[Tasks to complete]
1. Can you condense the paragraph in the post on JavaScript continuations that begins "Eh, but there is one complication" into a short list that keeps its main facts?
2. In the post on JavaScript continuations, why does the writer reject checking renderAPage's return value and terminating when it isn't the real value?
3. Would you reproduce everything from "Eh, but there" down to "to return twice?" in the post on JavaScript continuations?

Now maybe I want to make it a little more interesting and read a template out of a file or something:
var returnHTML = renderAPage(name);
response.end(returnHTML);
...
function renderAPage(name){
return fs.readFileSync("hello.html",'utf8').replace("{name}",name||"World");
}

But this is slow, so I clearly want to use asynchronous IO. But if I do, I cannot maintain the same interface! Altering the internal implementation of renderAPage requires leaking changes up through everything that calls it- and this is true no matter how deeply nested that one asynchronous call may be in other auxiliary functions. My new asynchronous code now looks like this:
renderAPage(name,function(err,returnHTML){
if(err) throw err;
response.end(returnHTML);
});
...
function renderAPage(name, callback){
fs.readFile("hello.html",'utf8', function(err, text){
if(err) callback(err);
else callback(null, text.replace("{name}",name||"World"));
});
}

Much more cluttered, and I've essentially had to transform my entire program by hand into continuation passing style just so the event loop can take control away after that asynchronous system call and then give it back later. CPS transformations are supposed to be the job of a compiler, not a programmer. What I would really like to do is this:
var returnHTML = renderAPage(name);
response.end(returnHTML);
...
function renderAPage(name){
var return_to = arguments.continuation;
fs.readFile("hello.html",'utf8', function(err, text){
if(err) throw err;
return_to(text.replace("{name}",name||"World"));
});
}
Where return_to is a genuine continuation- called like a function, but passes its argument through to the return value at the place where the continuation was saved. Being able to save continuations makes asynchronicity encapsulatable. And unlike other approaches to fixing JavaScript concurrency, this does not require any additional syntax or keywords; just an extra field on arguments representing the continuation at the place where a function was called.

Eh, but there is one complication- the way asynchronous calls are handled currently, renderAPage will end up returning twice, and the first time it'll return undefined, which is bad. We can just check the return value and terminate if it's not the real value, kind of like checking the return value on POSIX fork, but that fails to eliminate the leaking of implementation details. We could change the semantics of asynchronous calls, so they always suspend execution of that particular stack and never return. But then, what if you really do want to return twice?

I don't think that can be addressed without some additional syntax. Fortunately, it's a very simple bit of additional syntax. The break and continue keywords can already be used with label arguments, and they seem the perfect words to use for continuation control with expressions as arguments:
var returnHTML = renderAPage(name);
var response.end(returnHTML);
...
function renderAPage(name){
var return_to = arguments.continuation;
break fs.readFile("hello.html",'utf8', function(err, text){
if(err) throw err;
return_to(text.replace("{name}",name||"World"));
});
}
Here, I'm using the break keyword to signal that this function call will never return- if it tries to return, just terminate execution. Thus, the only way to get information out of it is to have the continuation called. But what if I want parallel execution?
var returnHTML = renderAPage(name);
var headers = renderHeaders();
response.writeHead(200,headers);
response.end(returnHTML);
renderAPage and renderHeaders might both contain asynchronous calls with break, but I have no need to run them sequentially, and I don't want to pause the whole thread while waiting for renderAPage to return via continuation. Well, that's where continue comes in:
var returnHTML, headers;
continue returnHTML = renderAPage(name);
continue headers = renderHeaders();
response.writeHead(200,headers);
response.end(returnHTML);
This usage of continue tells the interpreter not to worry about whatever might be going on inside the following expression- don't worry about side effects, don't worry about execution breaks; spawn a new thread to handle it if you want, but that's an unnecessary implementation choice. You're allowed to keep going and execute some more lines, but just remember that if you ever actually need to read the result of that expression, pause and wait for the return, whether it's an actual return statement or calling a continuation. I'm not sure how one should handle the possibility of multiple returns in this situation; the simple way might be to simply say that continues are only allowed to return once, and subsequent calls to that continuation will throw an error or be ignored.

[Recorded information]
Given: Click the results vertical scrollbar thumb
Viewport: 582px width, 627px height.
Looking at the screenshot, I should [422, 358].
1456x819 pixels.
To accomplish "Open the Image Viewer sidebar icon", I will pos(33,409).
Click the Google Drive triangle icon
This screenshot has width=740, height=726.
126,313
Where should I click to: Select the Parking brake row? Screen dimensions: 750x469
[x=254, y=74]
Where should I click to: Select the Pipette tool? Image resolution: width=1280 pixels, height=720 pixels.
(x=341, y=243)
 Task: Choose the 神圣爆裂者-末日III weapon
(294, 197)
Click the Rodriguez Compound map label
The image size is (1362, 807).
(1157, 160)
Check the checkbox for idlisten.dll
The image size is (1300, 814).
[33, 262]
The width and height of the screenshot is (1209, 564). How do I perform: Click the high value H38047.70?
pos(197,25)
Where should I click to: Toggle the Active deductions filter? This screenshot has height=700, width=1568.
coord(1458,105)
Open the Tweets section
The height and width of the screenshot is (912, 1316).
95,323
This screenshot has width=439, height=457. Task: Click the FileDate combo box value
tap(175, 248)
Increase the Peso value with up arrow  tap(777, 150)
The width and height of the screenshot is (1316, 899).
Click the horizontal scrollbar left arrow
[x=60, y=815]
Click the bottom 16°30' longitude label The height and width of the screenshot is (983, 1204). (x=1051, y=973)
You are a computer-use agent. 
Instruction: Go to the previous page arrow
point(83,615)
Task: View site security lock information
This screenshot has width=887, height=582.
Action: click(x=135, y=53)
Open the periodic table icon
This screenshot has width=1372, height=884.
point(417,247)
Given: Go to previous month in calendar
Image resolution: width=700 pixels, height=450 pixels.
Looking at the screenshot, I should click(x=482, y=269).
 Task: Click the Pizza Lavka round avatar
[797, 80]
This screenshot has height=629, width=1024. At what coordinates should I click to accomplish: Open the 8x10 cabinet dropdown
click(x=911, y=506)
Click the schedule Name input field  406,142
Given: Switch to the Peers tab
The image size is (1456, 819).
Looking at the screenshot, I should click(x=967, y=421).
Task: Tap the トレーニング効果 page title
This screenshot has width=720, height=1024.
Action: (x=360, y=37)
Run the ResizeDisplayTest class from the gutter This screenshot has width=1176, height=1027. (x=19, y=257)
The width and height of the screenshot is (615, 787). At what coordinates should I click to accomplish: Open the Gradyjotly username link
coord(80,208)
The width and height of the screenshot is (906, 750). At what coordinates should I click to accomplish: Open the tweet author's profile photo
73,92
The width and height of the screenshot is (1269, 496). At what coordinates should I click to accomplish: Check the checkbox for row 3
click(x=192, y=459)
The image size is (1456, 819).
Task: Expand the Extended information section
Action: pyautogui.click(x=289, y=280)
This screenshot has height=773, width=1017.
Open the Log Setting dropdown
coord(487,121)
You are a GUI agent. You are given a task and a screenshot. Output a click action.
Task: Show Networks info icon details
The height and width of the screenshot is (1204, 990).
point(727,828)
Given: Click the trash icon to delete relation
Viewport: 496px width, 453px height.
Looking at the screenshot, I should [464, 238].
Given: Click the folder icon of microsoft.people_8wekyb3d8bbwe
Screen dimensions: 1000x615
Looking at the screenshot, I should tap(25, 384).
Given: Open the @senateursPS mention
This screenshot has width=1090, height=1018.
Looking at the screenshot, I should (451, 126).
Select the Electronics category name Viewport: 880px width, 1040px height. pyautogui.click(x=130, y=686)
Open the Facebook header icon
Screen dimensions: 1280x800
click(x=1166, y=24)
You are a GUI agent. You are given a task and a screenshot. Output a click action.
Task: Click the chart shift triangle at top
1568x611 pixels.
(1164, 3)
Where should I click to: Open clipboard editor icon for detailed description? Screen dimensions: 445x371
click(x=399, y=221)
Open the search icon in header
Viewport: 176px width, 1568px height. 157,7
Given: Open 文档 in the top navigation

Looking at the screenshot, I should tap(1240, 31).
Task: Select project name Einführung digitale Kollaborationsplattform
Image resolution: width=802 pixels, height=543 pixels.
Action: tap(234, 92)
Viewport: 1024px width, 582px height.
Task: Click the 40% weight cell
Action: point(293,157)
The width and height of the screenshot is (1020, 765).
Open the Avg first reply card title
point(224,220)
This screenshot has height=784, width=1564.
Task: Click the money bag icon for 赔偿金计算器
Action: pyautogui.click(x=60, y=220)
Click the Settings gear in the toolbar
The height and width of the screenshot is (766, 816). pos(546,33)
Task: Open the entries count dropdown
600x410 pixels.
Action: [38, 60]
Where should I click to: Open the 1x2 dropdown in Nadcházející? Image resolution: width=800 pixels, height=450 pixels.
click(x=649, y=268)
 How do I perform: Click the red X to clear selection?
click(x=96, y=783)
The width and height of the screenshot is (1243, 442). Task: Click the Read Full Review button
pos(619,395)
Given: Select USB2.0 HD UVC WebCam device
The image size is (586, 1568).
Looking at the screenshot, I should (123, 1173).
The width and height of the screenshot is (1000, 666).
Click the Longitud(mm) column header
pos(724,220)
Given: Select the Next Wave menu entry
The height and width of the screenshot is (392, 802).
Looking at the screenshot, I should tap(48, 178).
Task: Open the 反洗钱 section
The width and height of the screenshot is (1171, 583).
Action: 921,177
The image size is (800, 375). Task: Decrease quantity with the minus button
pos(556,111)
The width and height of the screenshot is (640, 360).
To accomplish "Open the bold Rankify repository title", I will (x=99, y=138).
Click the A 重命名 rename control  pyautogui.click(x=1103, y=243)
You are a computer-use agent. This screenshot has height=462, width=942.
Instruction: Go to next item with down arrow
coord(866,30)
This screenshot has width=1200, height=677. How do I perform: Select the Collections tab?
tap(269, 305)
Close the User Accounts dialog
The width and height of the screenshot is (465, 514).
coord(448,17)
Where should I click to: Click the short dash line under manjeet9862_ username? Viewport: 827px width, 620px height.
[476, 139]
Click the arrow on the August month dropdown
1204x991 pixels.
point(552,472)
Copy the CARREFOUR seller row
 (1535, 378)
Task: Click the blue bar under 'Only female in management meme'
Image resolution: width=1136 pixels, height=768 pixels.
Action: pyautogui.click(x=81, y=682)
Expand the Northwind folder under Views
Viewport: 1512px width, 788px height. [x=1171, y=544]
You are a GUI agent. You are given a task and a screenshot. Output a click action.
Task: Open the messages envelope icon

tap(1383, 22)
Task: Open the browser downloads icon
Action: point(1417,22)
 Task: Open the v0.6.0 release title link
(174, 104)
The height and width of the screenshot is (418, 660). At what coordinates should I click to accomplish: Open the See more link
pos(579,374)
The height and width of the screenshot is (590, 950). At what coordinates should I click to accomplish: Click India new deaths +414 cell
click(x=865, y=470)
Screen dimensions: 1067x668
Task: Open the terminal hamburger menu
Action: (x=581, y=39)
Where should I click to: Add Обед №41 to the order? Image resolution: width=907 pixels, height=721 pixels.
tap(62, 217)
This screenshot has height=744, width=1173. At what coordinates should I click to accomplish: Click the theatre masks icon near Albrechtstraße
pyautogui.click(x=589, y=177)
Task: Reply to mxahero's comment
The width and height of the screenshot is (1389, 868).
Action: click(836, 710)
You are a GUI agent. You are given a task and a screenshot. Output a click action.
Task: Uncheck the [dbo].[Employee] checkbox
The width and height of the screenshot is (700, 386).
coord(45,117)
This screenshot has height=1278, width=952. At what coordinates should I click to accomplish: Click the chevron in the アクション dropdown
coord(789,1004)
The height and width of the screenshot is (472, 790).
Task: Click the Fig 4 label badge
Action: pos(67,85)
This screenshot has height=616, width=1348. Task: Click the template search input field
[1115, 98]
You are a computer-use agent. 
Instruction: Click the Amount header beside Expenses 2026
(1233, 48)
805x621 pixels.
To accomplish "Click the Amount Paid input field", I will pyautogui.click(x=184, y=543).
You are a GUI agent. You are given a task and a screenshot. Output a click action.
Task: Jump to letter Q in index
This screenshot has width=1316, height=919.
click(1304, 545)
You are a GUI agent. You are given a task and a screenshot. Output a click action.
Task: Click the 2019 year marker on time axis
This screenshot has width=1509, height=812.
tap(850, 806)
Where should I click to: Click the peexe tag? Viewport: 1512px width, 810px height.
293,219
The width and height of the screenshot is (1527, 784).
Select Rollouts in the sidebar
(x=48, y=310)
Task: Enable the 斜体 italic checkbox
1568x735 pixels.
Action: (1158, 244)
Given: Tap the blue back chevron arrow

[Answers for the exercise]
1.
- With asynchronous calls as they are handled now, renderAPage would return twice, and the first return would be undefined.
- One fix is to check the return value and terminate if it isn't the real value, similar to checking the return value of POSIX fork. This still leaks implementation details.
- Another fix is to change asynchronous calls so they always suspend that stack and never return. That leaves the question of what to do when returning twice is actually wanted.

2. That check, which resembles checking the return value of POSIX fork, does not stop implementation details from leaking. Keeping those details from leaking up to the callers is the writer's goal.

3.
Eh, but there is one complication- the way asynchronous calls are handled currently, renderAPage will end up returning twice, and the first time it'll return undefined, which is bad. We can just check the return value and terminate if it's not the real value, kind of like checking the return value on POSIX fork, but that fails to eliminate the leaking of implementation details. We could change the semantics of asynchronous calls, so they always suspend execution of that particular stack and never return. But then, what if you really do want to return twice?